┌─ PROVIDED ENTRIES

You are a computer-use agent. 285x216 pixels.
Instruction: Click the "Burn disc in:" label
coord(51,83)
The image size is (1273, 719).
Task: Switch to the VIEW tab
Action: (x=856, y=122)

└─

PROBLEM REQUIREMENTS =>
Copy out all of the material above, line for line, with nothing changed.

SOLUTION =>
You are a computer-use agent. 285x216 pixels.
Instruction: Click the "Burn disc in:" label
coord(51,83)
The image size is (1273, 719).
Task: Switch to the VIEW tab
Action: (x=856, y=122)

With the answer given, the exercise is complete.